Jonathan's tonight. My personal mood isn't a whole heck of a lot better now than it was on Thursday (the demons are hanging on like snaggletoothed chihuahuas), but I'm going, period. I'm not making that mistake again.

I had two revelations when I was a teenager. One, of course, was that I was pretty much stuck like that. I was big and tall and hairy and unappealing and that was that. The other was that at no point do you stop doing dumb things, that it's all but impossible to truly learn from your mistakes. Whatever you do learn won't prevent you from poor judgment in the future, from looking back on actions and being ashamed. I'm not sure which of the two hit me harder. Probably the one that's still with me.

5:26pm

Riding on my wave of "Damn the calories!" self-destructiveness this morning, I decided that going out and having pancakes sounded like a swell idea. Maddy agreed. I immediately began to feel guilty about it. Then it occured to me that we hadn't been to the sushi buffet place in Japantown for a while, and more importantly, I hadn't had decent sushi for a while. ("Decent" being the keyword. Yesterday I got some premade from a "Sushi Rap" kiosk, and it was utterly horrible. They kept it way too cold—sushi should be room temperature, not like it was just taken out of a refrigerator at full blast—and I swear it was sweetened somehow. Gross.) So we went and had sushi instead, which was much more satisfying, but at the same time more expensive and ultimately more fattening that simply getting the pancakes would have been. If nothing else, I ate a lot more than I would have.

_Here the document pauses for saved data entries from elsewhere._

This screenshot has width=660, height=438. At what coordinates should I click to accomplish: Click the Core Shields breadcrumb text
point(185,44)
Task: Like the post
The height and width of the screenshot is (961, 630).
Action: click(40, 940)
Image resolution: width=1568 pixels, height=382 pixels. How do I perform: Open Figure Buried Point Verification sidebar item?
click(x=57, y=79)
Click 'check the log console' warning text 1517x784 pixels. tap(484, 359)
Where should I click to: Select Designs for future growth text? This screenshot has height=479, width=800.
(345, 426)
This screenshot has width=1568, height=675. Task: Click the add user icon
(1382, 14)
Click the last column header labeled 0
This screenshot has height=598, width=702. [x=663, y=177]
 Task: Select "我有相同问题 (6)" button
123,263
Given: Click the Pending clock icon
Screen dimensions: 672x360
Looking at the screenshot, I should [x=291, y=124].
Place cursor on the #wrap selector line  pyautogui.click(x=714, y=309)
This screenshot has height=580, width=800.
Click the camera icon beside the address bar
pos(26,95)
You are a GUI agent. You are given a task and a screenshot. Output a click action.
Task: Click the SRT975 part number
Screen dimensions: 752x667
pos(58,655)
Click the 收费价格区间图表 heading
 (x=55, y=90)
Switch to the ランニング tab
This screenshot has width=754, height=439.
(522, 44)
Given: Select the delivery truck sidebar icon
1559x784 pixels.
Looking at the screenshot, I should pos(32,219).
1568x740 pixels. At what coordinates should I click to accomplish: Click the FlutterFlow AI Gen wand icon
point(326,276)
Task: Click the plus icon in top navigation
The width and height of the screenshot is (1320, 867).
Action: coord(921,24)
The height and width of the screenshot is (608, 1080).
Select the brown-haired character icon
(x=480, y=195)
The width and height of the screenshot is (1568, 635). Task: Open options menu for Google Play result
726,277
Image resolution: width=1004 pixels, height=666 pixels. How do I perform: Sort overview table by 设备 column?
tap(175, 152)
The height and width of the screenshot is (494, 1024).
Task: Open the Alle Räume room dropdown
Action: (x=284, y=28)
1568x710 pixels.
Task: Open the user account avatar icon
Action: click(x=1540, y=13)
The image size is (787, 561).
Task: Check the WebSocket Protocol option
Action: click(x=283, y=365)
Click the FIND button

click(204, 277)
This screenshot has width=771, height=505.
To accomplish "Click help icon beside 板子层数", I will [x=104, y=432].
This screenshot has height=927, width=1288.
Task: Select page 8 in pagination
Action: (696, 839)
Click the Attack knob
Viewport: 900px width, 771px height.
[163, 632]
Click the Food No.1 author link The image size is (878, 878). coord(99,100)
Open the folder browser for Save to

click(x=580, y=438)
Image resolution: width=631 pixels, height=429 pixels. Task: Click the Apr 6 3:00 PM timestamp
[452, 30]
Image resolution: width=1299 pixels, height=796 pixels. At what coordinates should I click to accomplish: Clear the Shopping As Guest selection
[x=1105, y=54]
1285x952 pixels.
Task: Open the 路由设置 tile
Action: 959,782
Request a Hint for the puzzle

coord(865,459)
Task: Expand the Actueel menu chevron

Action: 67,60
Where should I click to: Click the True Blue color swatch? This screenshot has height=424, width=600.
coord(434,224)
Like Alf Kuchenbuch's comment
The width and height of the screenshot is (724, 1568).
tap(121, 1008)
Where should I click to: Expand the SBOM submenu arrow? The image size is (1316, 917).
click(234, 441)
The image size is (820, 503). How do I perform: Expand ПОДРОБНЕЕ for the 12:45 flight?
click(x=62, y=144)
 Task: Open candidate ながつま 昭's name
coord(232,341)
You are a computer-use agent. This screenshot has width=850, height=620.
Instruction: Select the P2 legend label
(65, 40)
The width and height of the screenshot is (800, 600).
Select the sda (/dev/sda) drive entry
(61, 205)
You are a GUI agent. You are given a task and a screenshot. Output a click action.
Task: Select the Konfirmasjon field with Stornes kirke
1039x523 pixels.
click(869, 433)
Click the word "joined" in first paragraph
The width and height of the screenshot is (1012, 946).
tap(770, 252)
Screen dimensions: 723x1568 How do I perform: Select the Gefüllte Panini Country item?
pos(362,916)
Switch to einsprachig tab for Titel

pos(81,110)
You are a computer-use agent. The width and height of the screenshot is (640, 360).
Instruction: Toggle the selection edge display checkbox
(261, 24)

Afterwards we walked around, eventually ending up at a Goodwill. Maddy had been saying that we should start haunting the thrift stores more often, and she's quite right. I don't expect most trips to be quite as fruitful as this one, as we left with an armful of really nice skirts and a couple dresses which would surely would have been snatched up at Buffalo Exchange or a trendy place like that long before we'd come along—and we would have paid a lot more for it. And most everything we got fits and looks quite nice, except (most unfortunately) for a absolutely gorgeous Jessica McClintock dress which doesn't...quite...fit. The zipper stops about two inches shy of the top, mainly because of my linebacker frame. Fuck. It would have been perfect for jonco's wedding. Still, for $11, it was a worthy experiment, and now I know that a 12 or 13 or should fit.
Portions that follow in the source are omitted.